Now, on my server, when I do a ls, the dir name appears as such
ENYA - 1995 - The Memory of Trees
But when I want to cd into it, I have to type:
cd ENYA\ -\ 1995\ -\ The\ Memory\ of\ Trees
Otherwise, I can't change into the dir. Why are these '\' hidden in the directory name
I'm curious. Please let me know. Thanks all in advance.
04-17-2009, 01:43 PM
#2
Senior Member
Registered: Jan 2004
Location: NJ, USA
Distribution: Slackware, Debian
Posts: 4,217
Thanked: 80
That is how file names with spaces are handled under Linux, it is normal. If you don't want to type the slashes, put the whole thing in quotes like:
Code:
cd "ENYA - 1995 - The Memory of Trees"
Your shell should be able to finish the file name properly with Tab completion once you start with the quotation marks.
04-17-2009, 01:47 PM
#3
Senior Member
Registered: Nov 2006
Location: California
Distribution: Fedora 11, CentOS 5.3, Linux Mint 5, Solaris 10
Posts: 1,260
Thanked: 35
Quote:
Originally Posted by
bobby953
Hi
I copied a music folder from my Win XP to my Linux Server via Samba (Drag and Drop in Windows through Network Neighborhood).

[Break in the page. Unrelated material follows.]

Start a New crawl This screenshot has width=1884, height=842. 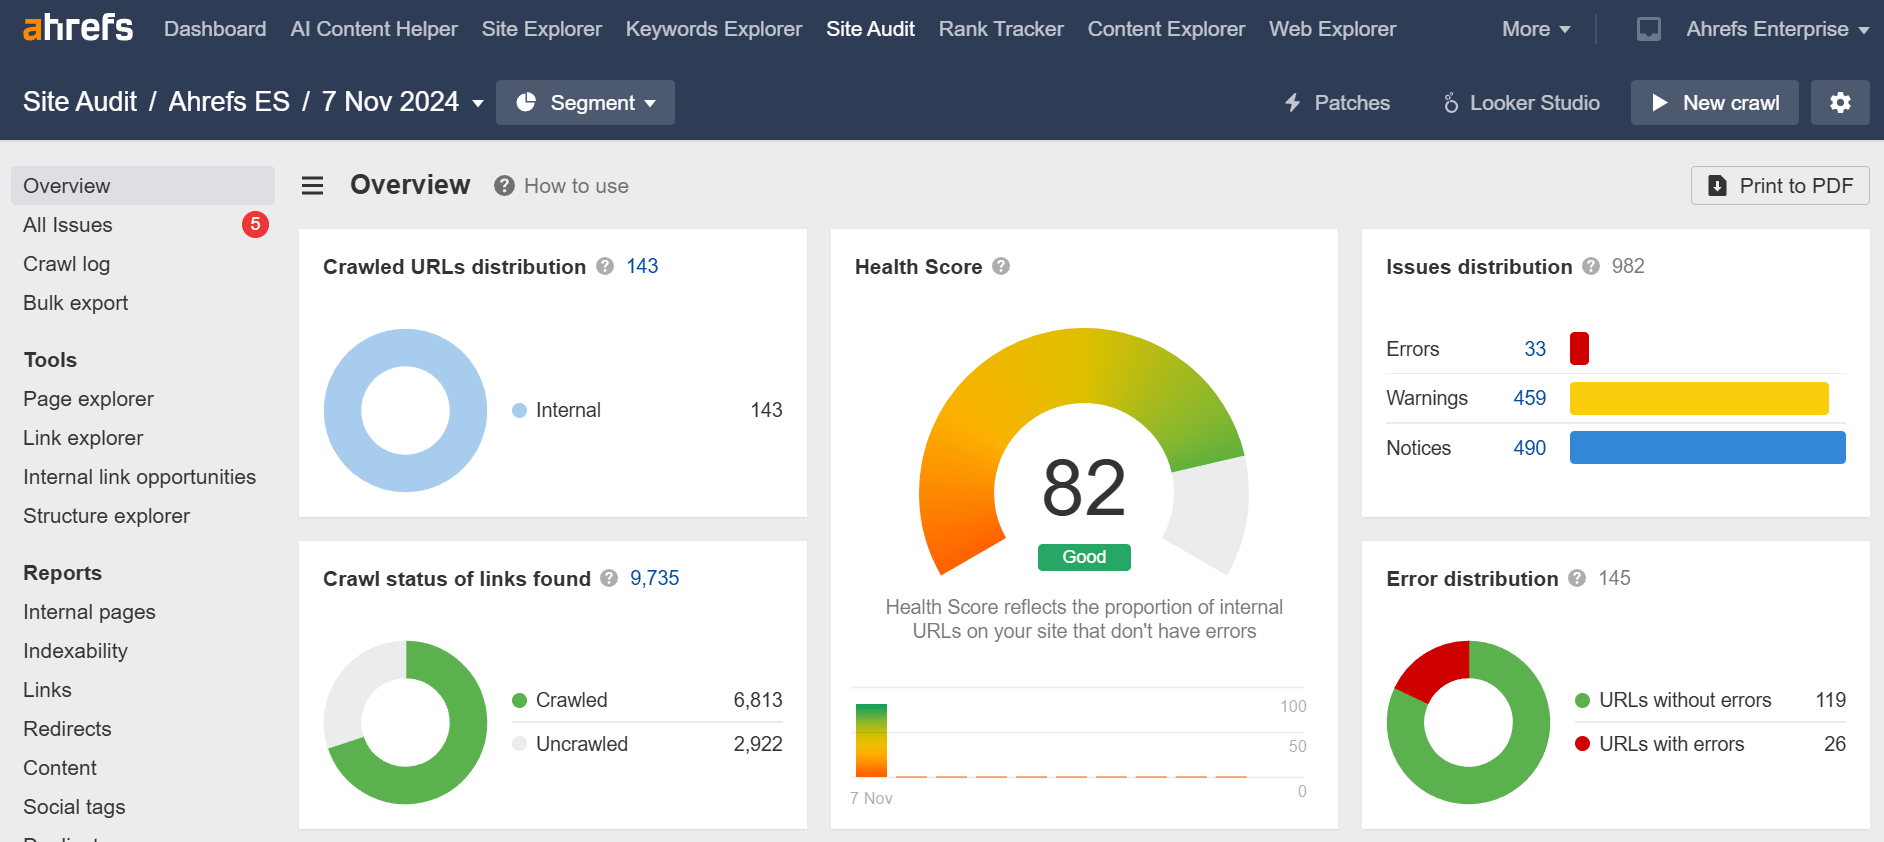click(1714, 103)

Now, on my server, when I do a ls, the dir name appears as such
ENYA - 1995 - The Memory of Trees
But when I want to cd into it, I have to type:
cd ENYA\ -\ 1995\ -\ The\ Memory\ of\ Trees
Otherwise, I can't change into the dir. Why are these '\' hidden in the directory name
I'm curious. Please let me know. Thanks all in advance.
"\" means escape.
Basically you are telling the shell to "ignore" the spaces...
FYI...
Maybe I'm "old school". But I think that you should
never put spaces in file names...
If I
absolutely need separation; I use underscore (i.e. ENYA_1995_The_Memory_of_Trees)
But I'm probably alone on this one :P
-C
04-17-2009, 01:53 PM
#4
LQ Newbie
Registered: Mar 2009
Posts: 8
Thanked: 0
Original Poster
Thanks tons for such a prompt answer.
04-17-2009, 02:02 PM
#5
Moderator
Registered: Nov 2005
Location: Pasadena, CA
Distribution: Arch
Posts: 13,130
Thanked: 281
Quote:
Originally Posted by
custangro
Maybe I'm "old school". But I think that you should never put spaces in file names...
But I'm probably alone on this one
Nope, you are not alone......
Filenames should not have spaces.
People should learn the CLI
And filenames should not have more than 8 characters...
And real men program Fortran with punch cards....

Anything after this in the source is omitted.